━━━━━ Records to process

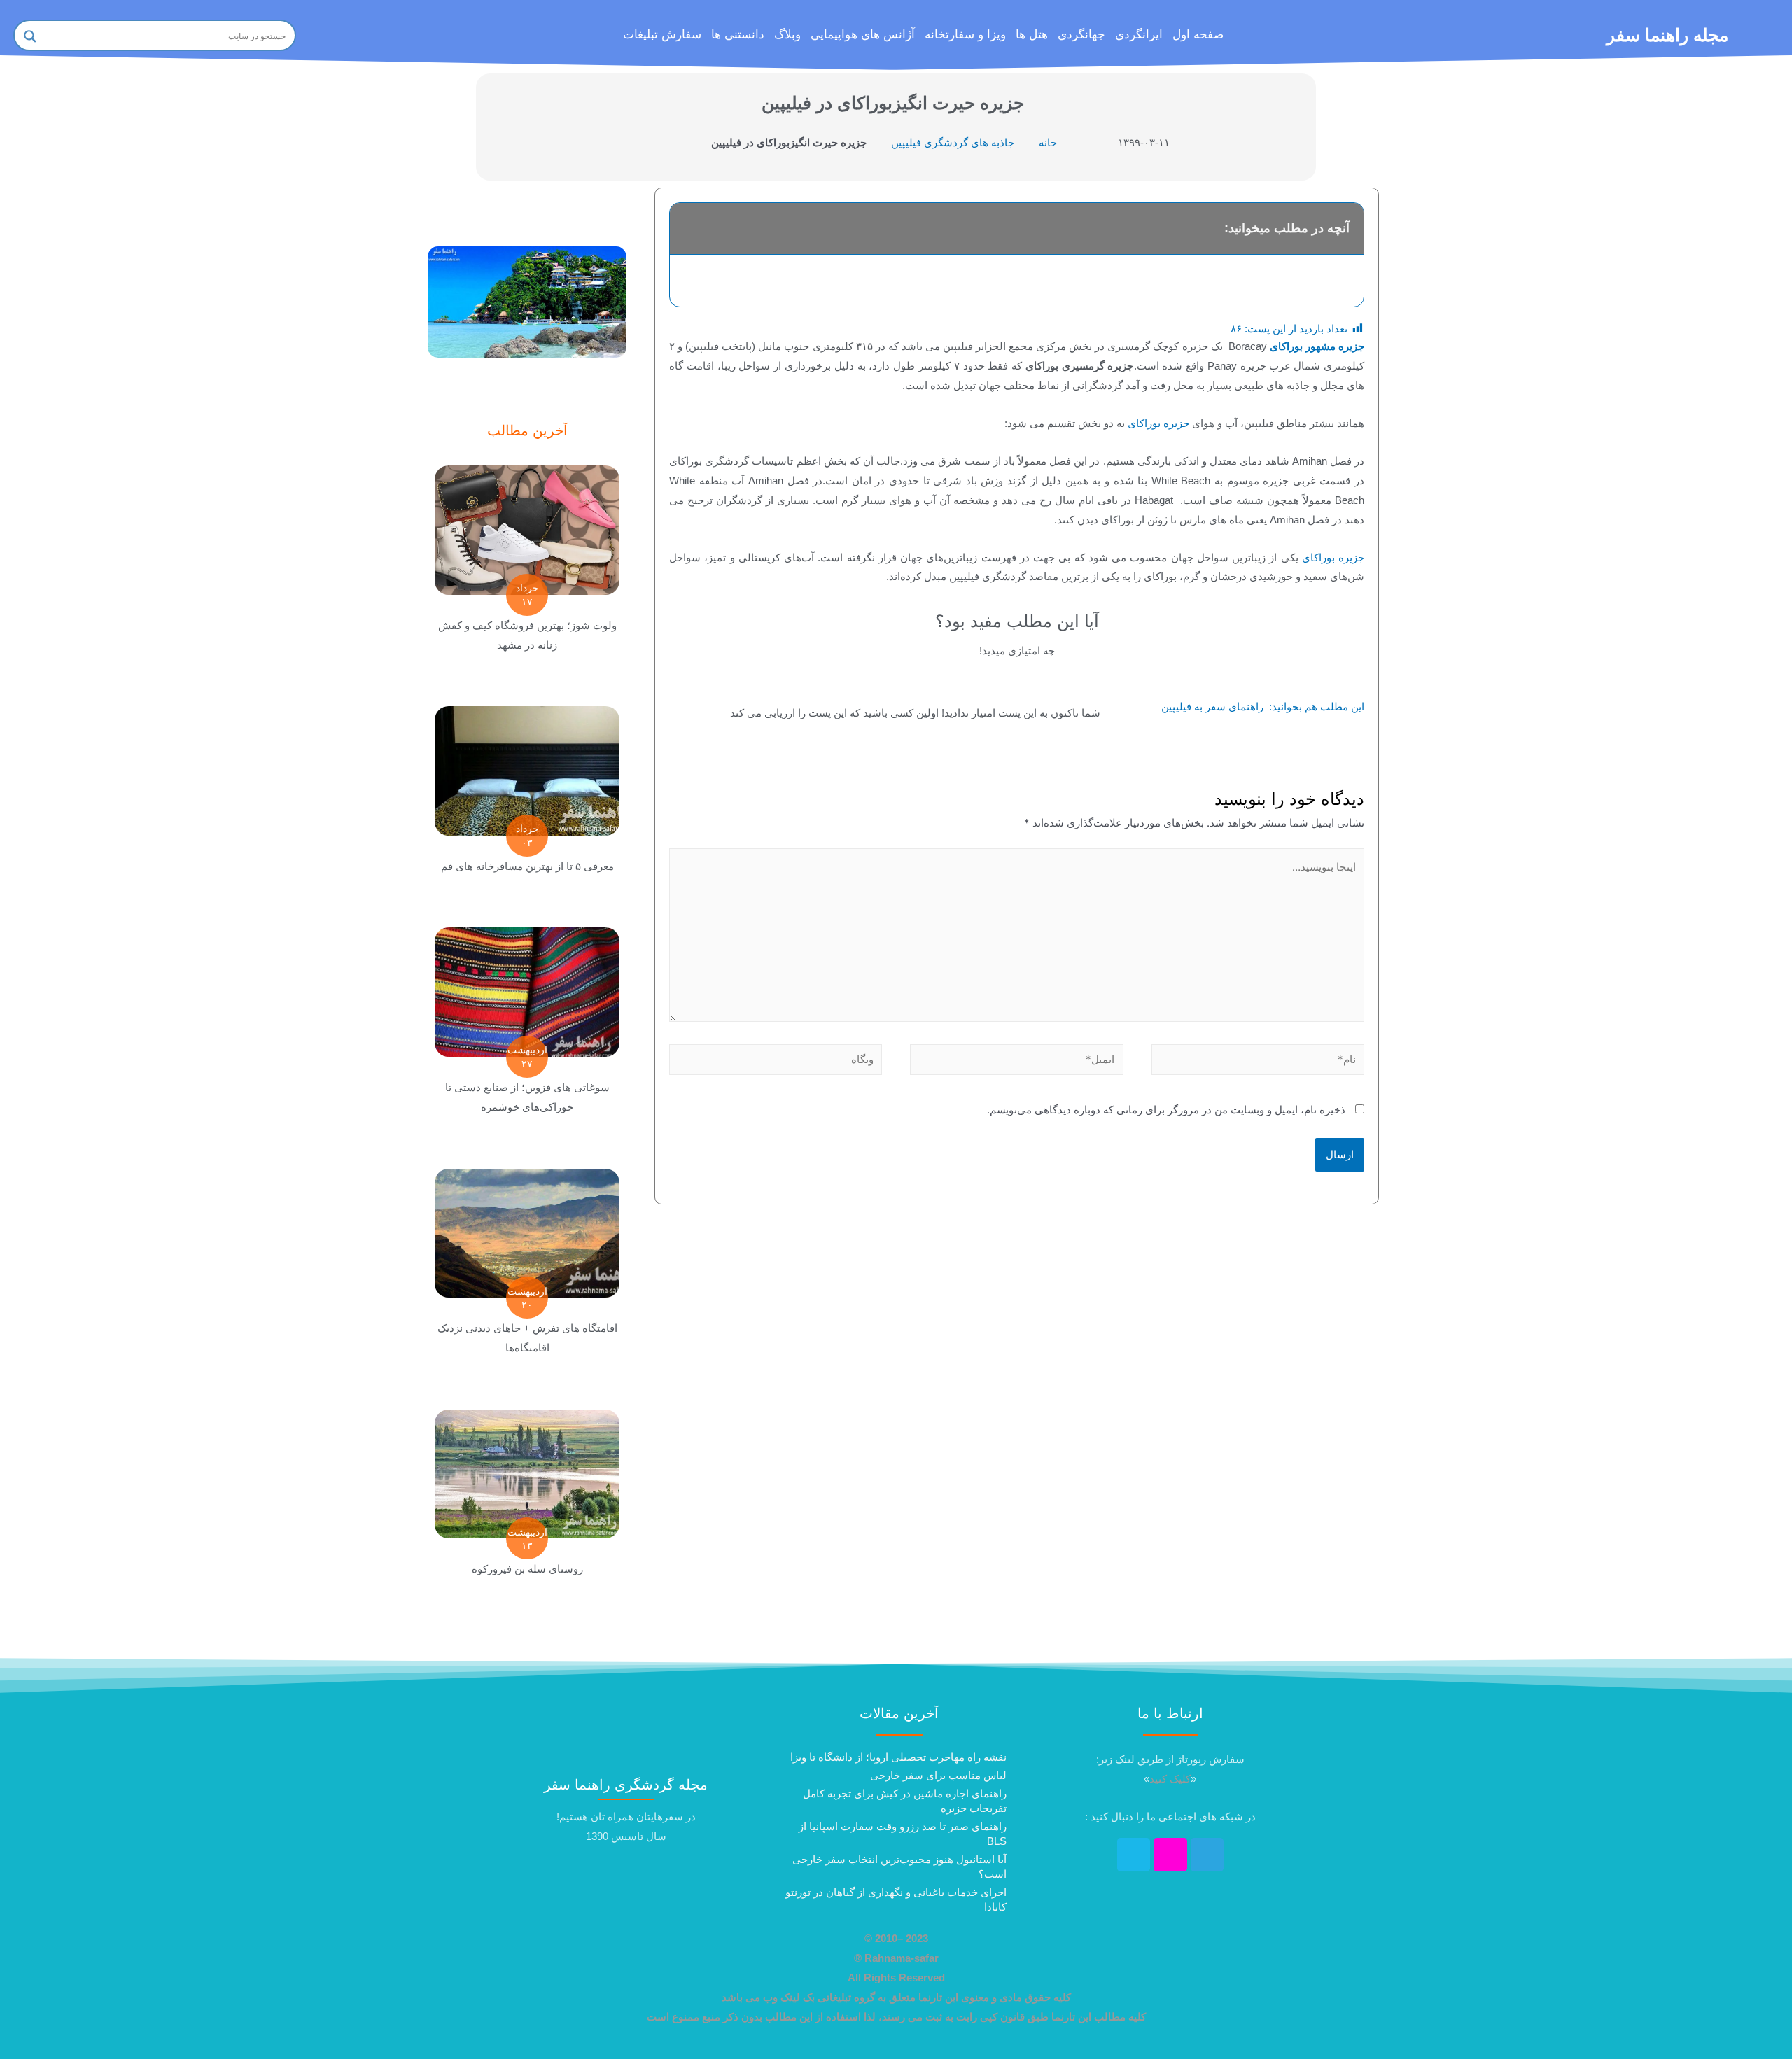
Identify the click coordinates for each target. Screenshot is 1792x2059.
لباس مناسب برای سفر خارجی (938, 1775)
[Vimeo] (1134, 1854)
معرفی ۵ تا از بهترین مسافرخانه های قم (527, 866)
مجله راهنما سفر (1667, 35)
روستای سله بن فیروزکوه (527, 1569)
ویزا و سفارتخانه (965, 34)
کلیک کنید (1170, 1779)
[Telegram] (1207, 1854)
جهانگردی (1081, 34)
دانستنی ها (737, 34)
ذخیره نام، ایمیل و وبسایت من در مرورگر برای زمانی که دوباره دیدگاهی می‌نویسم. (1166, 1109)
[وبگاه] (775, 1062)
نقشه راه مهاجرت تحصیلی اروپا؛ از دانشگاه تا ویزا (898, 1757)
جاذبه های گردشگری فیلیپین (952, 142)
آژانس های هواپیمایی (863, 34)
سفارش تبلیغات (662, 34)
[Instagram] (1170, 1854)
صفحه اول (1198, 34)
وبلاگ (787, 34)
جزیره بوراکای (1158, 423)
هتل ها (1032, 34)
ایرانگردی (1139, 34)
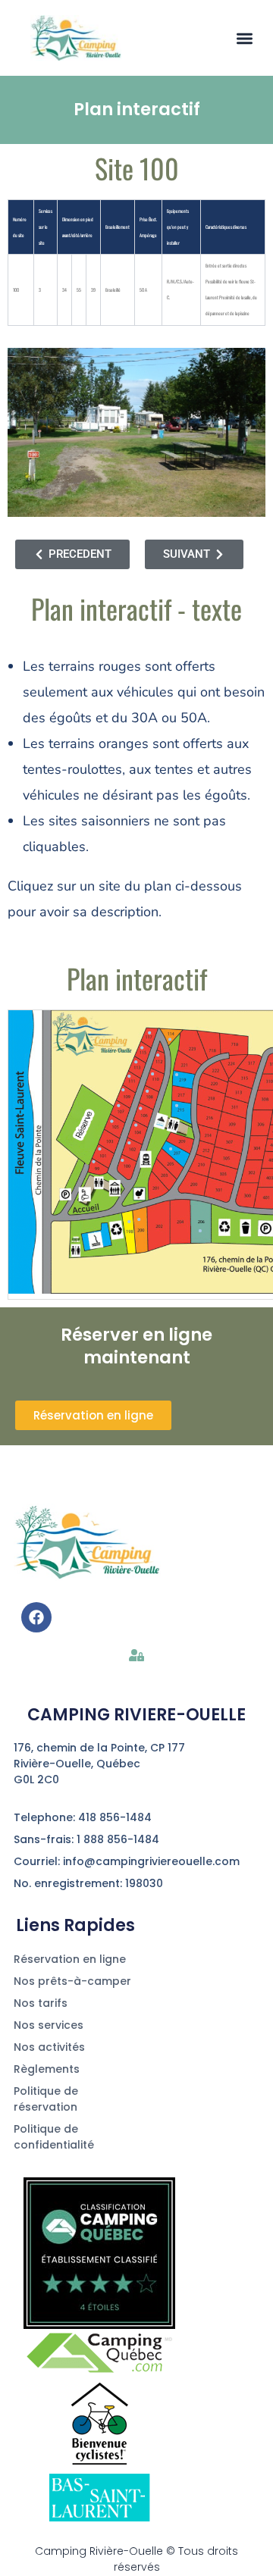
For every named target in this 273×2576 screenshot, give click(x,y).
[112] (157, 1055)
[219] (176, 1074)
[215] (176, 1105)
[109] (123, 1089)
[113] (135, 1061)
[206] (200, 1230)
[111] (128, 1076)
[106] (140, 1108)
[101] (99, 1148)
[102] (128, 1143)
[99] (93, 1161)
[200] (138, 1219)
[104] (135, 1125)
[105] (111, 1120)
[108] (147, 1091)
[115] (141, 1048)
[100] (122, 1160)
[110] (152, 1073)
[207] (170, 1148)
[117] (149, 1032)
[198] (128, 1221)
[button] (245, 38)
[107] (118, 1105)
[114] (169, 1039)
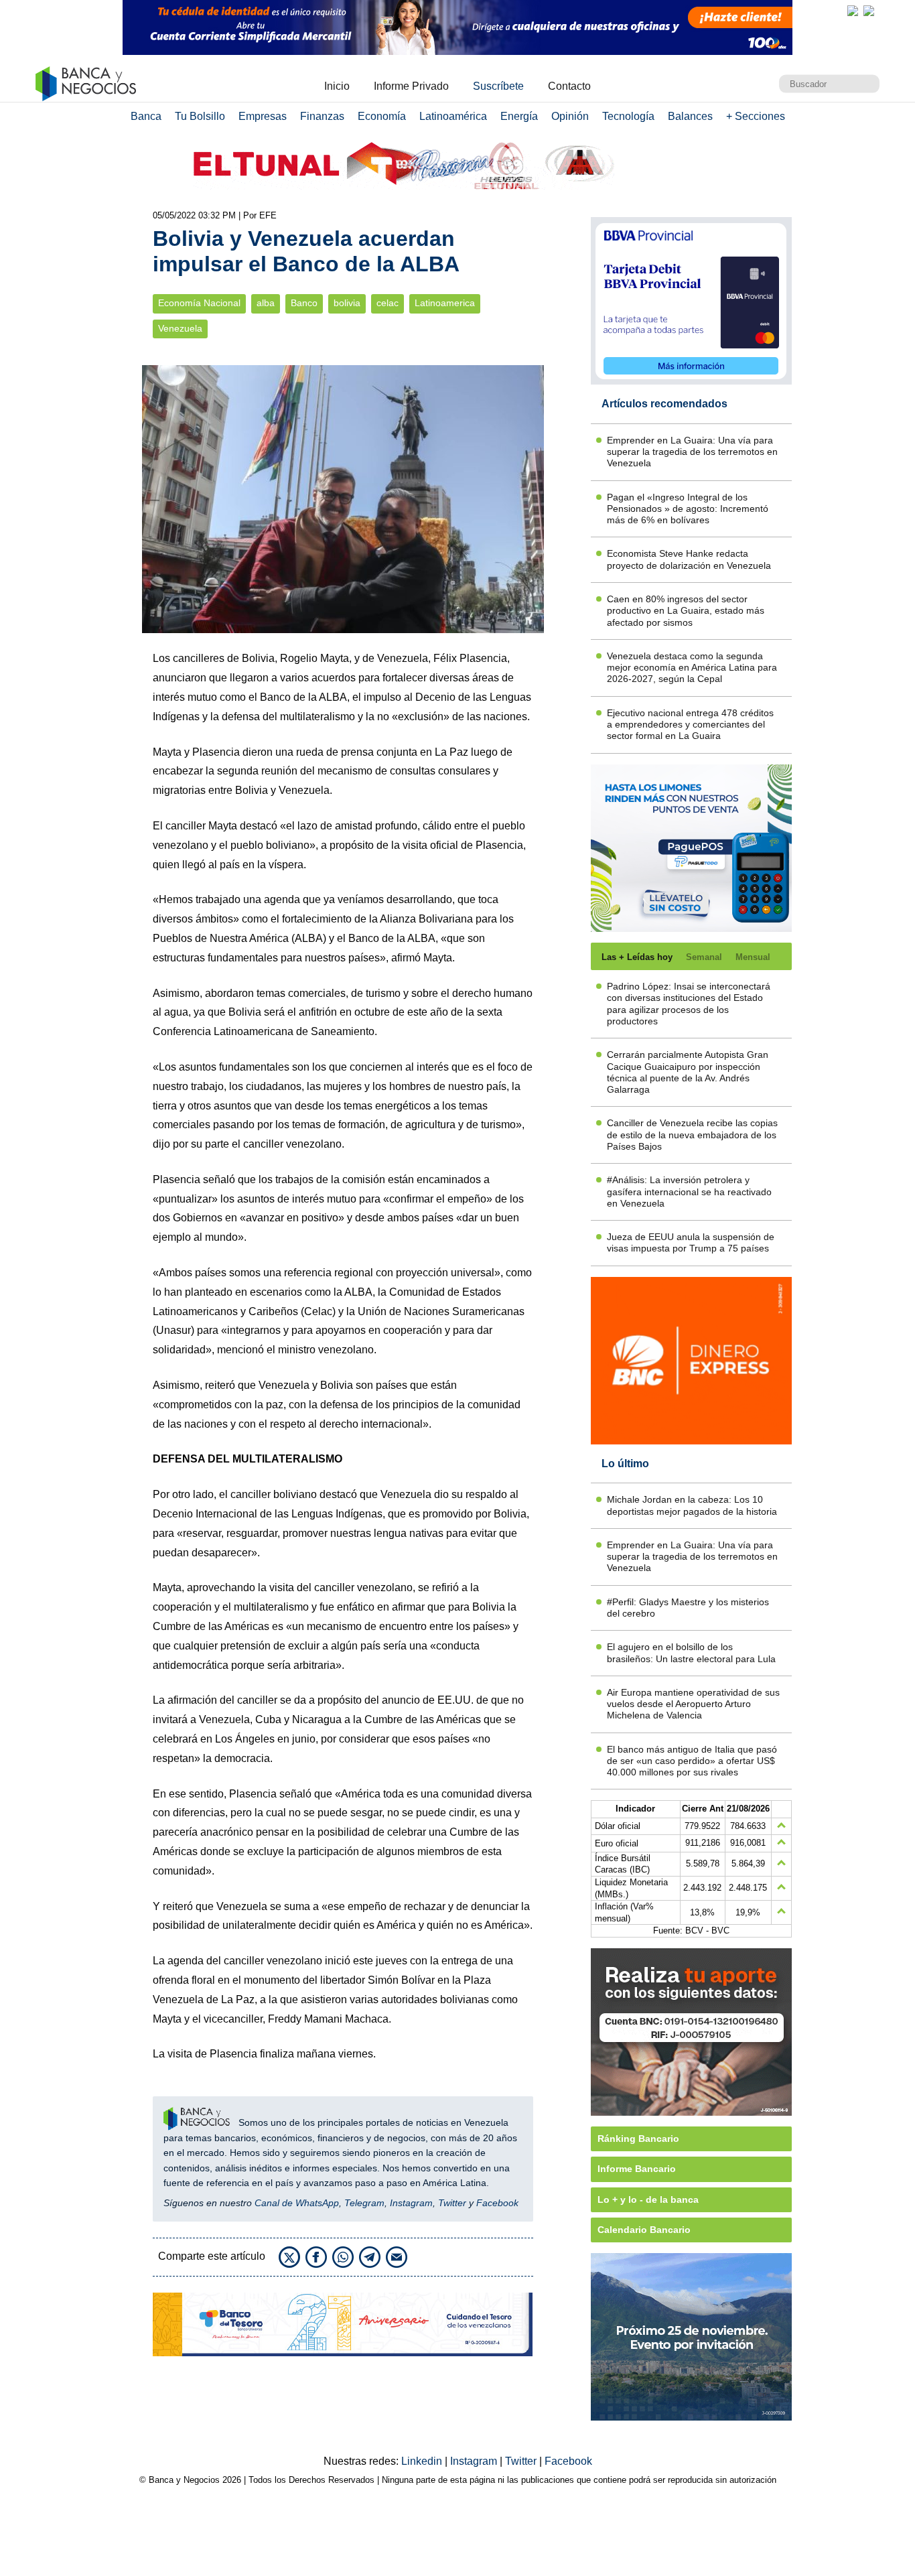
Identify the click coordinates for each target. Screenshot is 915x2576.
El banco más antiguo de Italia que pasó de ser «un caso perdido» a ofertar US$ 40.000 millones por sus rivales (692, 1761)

━━━━━━━━━━

▶ _Description of the task_: Only lines with the word "برای" are wanted; pull each of them from the records.

▶ _Problem solution_:
لباس مناسب برای سفر خارجی (938, 1775)
ذخیره نام، ایمیل و وبسایت من در مرورگر برای زمانی که دوباره دیدگاهی می‌نویسم. (1166, 1109)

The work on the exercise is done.